After training, the saved model was loaded and tested for 20 episodes. Here are the results of such testing. You can see that, on average, the scores are greater than 30.
Episode 1 Score: 38.63
Episode 2 Score: 36.70
Episode 3 Score: 39.03
Episode 4 Score: 34.90
Episode 5 Score: 38.80
Episode 6 Score: 39.48
Episode 7 Score: 35.97
Episode 8 Score: 36.33
Episode 9 Score: 35.88
Episode 10 Score: 34.23
Episode 11 Score: 35.06
Episode 12 Score: 37.35
Episode 13 Score: 34.50
Episode 14 Score: 33.27
Episode 15 Score: 38.15
Episode 16 Score: 33.54
Episode 17 Score: 15.25
Episode 18 Score: 32.18
Episode 19 Score: 31.91
Episode 20 Score: 36.68
In the graph, the blue lines connect the scores in each episode. There is only 1 error at episode 17 in which the score drops to 15.25. All the other scores are greater than 30.

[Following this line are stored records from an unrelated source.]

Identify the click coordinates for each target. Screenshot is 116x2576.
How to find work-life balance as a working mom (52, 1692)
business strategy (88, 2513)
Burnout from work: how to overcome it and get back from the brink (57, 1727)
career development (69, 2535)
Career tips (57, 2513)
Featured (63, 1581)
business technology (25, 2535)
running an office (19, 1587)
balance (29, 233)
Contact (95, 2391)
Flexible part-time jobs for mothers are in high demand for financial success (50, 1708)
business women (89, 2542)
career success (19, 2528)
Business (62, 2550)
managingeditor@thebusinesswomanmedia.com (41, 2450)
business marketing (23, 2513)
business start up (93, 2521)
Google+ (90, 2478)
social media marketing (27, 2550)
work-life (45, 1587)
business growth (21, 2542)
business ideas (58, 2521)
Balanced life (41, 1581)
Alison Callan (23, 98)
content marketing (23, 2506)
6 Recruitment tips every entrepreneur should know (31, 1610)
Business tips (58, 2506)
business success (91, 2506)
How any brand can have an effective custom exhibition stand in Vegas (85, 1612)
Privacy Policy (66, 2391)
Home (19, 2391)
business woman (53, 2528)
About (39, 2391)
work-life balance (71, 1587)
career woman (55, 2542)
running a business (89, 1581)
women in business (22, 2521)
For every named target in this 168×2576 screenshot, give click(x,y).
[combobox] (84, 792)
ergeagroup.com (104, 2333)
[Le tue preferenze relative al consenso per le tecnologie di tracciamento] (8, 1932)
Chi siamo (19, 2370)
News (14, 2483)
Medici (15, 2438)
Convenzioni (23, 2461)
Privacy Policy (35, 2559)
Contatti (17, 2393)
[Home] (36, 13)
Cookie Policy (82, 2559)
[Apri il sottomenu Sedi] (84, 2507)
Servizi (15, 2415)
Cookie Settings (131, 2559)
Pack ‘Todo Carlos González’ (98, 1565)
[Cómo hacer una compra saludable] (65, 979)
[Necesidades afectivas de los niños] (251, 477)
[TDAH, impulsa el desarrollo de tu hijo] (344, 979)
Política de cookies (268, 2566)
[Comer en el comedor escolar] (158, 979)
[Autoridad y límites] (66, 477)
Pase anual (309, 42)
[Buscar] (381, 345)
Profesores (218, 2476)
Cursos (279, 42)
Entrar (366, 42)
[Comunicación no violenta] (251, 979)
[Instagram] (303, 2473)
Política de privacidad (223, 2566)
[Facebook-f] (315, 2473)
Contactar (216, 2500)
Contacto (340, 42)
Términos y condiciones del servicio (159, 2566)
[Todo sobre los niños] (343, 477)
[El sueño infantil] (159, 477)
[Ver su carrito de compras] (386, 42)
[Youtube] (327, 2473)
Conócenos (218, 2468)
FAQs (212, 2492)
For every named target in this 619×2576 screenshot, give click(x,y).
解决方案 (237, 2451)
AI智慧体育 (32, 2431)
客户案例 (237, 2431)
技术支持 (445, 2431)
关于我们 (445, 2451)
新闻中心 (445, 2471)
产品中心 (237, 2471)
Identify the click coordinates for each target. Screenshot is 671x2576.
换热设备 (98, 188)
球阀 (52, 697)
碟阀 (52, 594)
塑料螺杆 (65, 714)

I can improve this DDPG Agent because it is just a copy of the source code of the Udacity repository https://github.com/udacity/deep-reinforcement-learning/tree/master/ddpg-pendulum. I even copied the hyperparameters and I modified them just a little bit. I did an excellent job at meta-optimizing the hyperparameters. However, I should accept that there could be a better set of hyperparameters. Therefore, there is room for improvement.
So far, this implementation has only 5 techniques:
- Deep Deterministic Policy Gradients (DDPG);
- Two sets of Target and Local Networks;
- Soft Updates;
- Replay Buffer;
- Ornstein-Uhlenbeck(O-U) Noise.
Future implementations can be improved by applying the following techniques:
- Prioritized experience replay;
- Distributed learning with multiple independent agents (TRPO, PPO, A3C, and A2C);
- Q-prop algorithm, which combines both off-policy and on-policy learning.